## Listing
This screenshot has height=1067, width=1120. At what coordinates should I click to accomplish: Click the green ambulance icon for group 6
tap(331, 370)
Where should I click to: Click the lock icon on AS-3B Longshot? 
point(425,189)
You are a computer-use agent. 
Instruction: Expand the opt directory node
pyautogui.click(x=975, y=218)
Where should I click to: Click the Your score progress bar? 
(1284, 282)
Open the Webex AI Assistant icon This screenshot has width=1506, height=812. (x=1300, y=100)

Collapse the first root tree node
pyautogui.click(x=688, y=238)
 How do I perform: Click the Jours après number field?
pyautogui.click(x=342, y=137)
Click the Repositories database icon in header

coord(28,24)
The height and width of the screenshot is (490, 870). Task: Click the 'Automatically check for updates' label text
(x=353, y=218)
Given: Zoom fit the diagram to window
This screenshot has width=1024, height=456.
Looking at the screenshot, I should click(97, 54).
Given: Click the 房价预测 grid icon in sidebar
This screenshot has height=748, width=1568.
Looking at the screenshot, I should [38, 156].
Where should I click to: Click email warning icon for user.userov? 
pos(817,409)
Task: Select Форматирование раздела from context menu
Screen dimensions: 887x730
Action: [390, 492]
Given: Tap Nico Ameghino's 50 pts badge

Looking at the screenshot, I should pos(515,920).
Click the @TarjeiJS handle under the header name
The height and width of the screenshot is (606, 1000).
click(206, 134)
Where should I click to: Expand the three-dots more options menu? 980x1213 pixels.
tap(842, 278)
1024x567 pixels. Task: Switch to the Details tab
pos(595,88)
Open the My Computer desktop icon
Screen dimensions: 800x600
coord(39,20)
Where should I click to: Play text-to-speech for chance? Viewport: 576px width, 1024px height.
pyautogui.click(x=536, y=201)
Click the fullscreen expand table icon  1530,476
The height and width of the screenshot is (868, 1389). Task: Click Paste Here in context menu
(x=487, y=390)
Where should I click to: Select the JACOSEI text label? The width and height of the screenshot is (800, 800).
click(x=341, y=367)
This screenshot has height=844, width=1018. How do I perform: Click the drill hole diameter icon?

## The exercise
Copy out the data above word for word, beginning with the line that contains "Where should I click to: Click email" and ending after the line that contains "tap(842, 278)".

## Answer below
Where should I click to: Click email warning icon for user.userov? 
pos(817,409)
Task: Select Форматирование раздела from context menu
Screen dimensions: 887x730
Action: [390, 492]
Given: Tap Nico Ameghino's 50 pts badge

Looking at the screenshot, I should pos(515,920).
Click the @TarjeiJS handle under the header name
The height and width of the screenshot is (606, 1000).
click(206, 134)
Where should I click to: Expand the three-dots more options menu? 980x1213 pixels.
tap(842, 278)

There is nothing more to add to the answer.